A few months later in February 2014, Zarina gave birth to a healthy baby girl. On the afternoon when my husband and I visited the family a week after the baby was born, they were radiant with joy. Ornate Persian rugs carpeted their simple, immaculate apartment. As they showed us their daughter, I felt like paparazzi snapping photos at a major event. At that moment, I didn’t want to be anywhere else in the city. The eternal significance of what God had done through Jesus Christ dominated our conversation. Now, they are learning about the foundations of faith.
A transformed life is a powerful message to friends and family. As Zarina and her husband related their story to family members in Central Asia, they have already had opportunities to lead several of them to faith in Christ. So the miracle goes on. Zarina and her family were ready and waiting for someone to explain the Gospel to them. The new frontier of missions must be to the urban centers of the world where unreached people groups dwell among a density of humanity.
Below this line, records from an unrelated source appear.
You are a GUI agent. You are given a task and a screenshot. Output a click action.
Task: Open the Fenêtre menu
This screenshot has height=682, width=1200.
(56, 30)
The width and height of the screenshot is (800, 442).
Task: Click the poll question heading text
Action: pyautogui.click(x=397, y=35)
In their book Why Cities Matter: to God, the Culture and the Church, Stephen T. Um and Justin Buzzard state, “This much is clear—the cities are where the people are. In the course of less than 300 years, our world will have shifted from one in which only three percent of people live in cities, to one in which 80 percent are resident in urban areas. If the Christian church does not learn new modes of urban ministry, we will find ourselves on the outside looking in. The Gospel of Jesus Christ must call a new generation of committed Christians into these teeming cities. As these new numbers make clear, there really is no choice.”
From the aspirational person who seeks purpose to the marginalized person who seeks refuge, the church has something to offer. No matter what methods the church employs to engage people, only the Gospel of Jesus Christ will change lives. We must become prolific at preaching the Gospel and welcoming people into loving community. The impact in cities like New York reaches far, even to the ends of the earth.